## GIVEN REQUEST
Could you render the rows, from the line containing "You are a GUI" through the end of the rows, both ends included, as a JSON list of strings with one string per line, skipping blank lines and leaving out the pictures?

## RECORDED DATA
# # # #

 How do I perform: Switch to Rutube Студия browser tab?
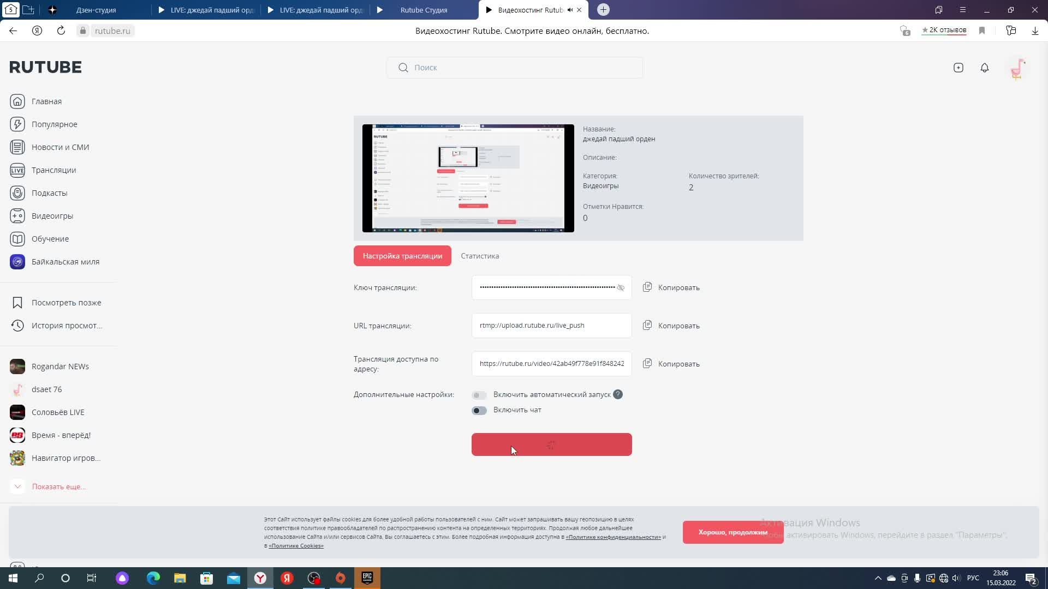424,10
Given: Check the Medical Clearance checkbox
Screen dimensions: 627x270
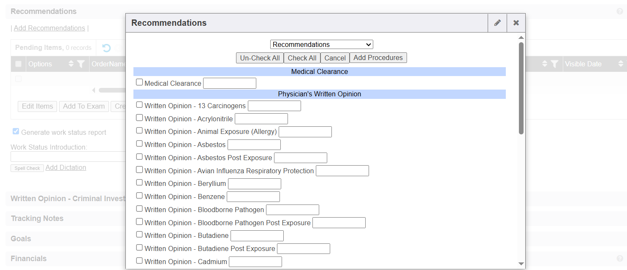Looking at the screenshot, I should click(139, 82).
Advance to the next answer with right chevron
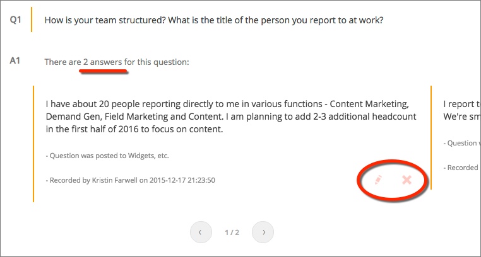This screenshot has width=481, height=257. (263, 232)
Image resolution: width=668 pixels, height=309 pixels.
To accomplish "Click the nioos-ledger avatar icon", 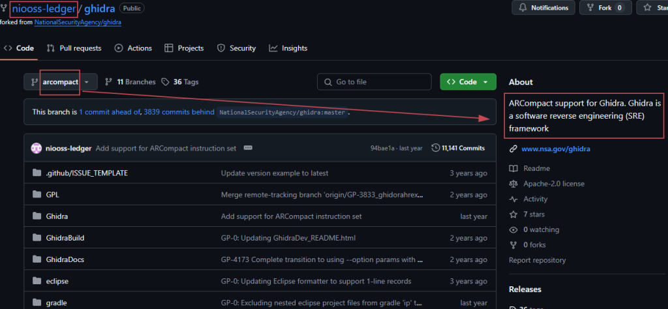I will [37, 148].
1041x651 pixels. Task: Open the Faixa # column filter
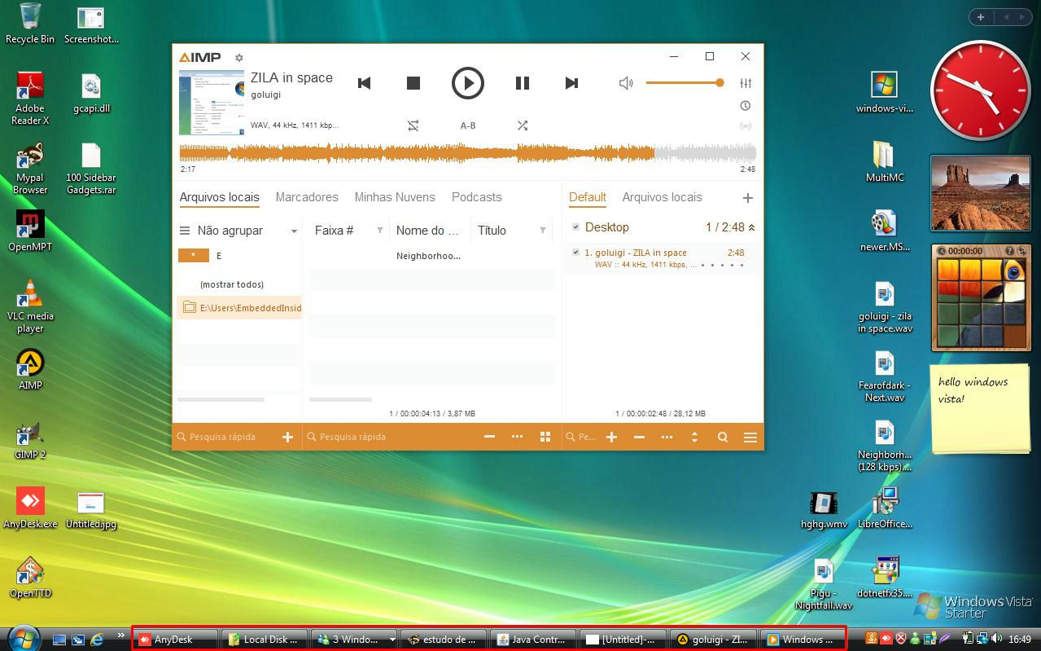[x=380, y=231]
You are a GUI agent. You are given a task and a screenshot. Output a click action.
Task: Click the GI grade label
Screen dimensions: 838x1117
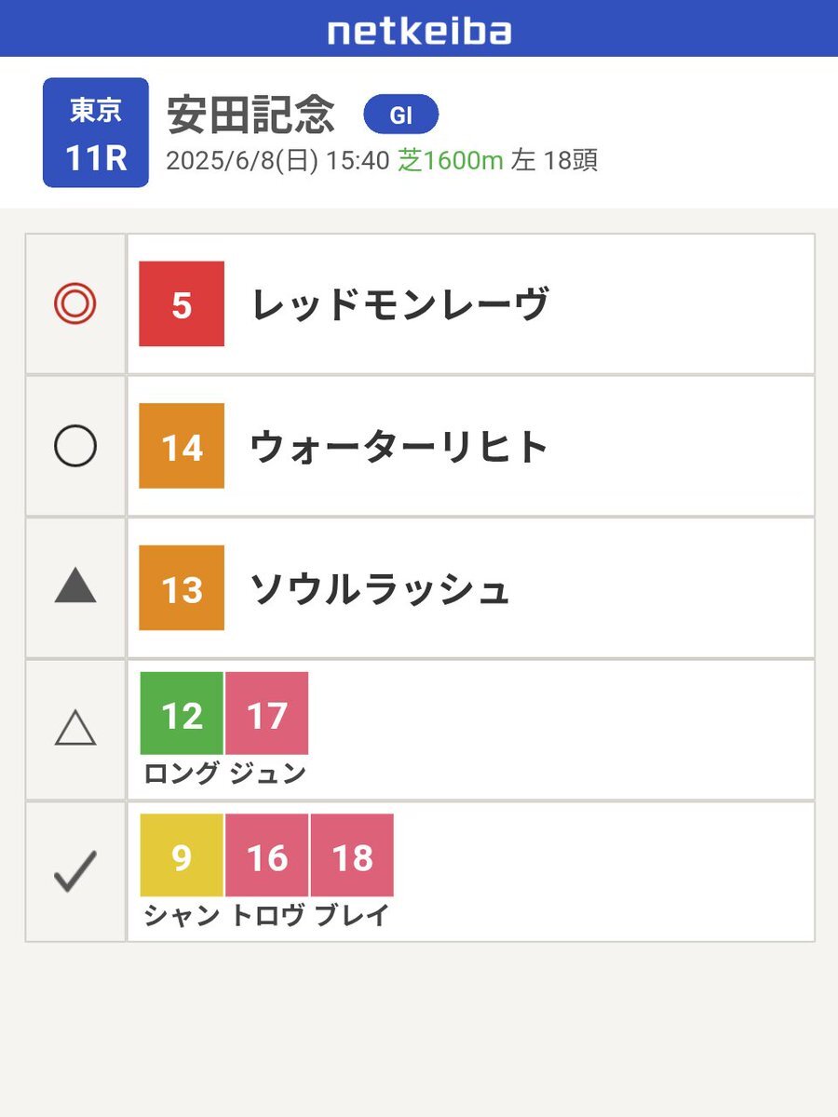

# # # #

## RESULT
[
  "You are a GUI agent. You are given a task and a screenshot. Output a click action.",
  "Task: Click the GI grade label",
  "Screen dimensions: 838x1117"
]